Work order.
Copy out every line below without alteration.
[Extracted records Boundary: Start]
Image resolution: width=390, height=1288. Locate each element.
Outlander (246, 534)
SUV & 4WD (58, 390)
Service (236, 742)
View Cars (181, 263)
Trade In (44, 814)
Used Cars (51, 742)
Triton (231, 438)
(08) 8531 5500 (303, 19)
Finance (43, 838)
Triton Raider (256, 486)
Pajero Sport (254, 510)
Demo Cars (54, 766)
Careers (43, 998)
[Extracted records Boundary: End]
Task result.
Image resolution: width=390, height=1288. Locate each element.
Outlander (246, 534)
SUV & 4WD (58, 390)
Service (236, 742)
View Cars (181, 263)
Trade In (44, 814)
Used Cars (51, 742)
Triton (231, 438)
(08) 8531 5500 (303, 19)
Finance (43, 838)
Triton Raider (256, 486)
Pajero Sport (254, 510)
Demo Cars (54, 766)
Careers (43, 998)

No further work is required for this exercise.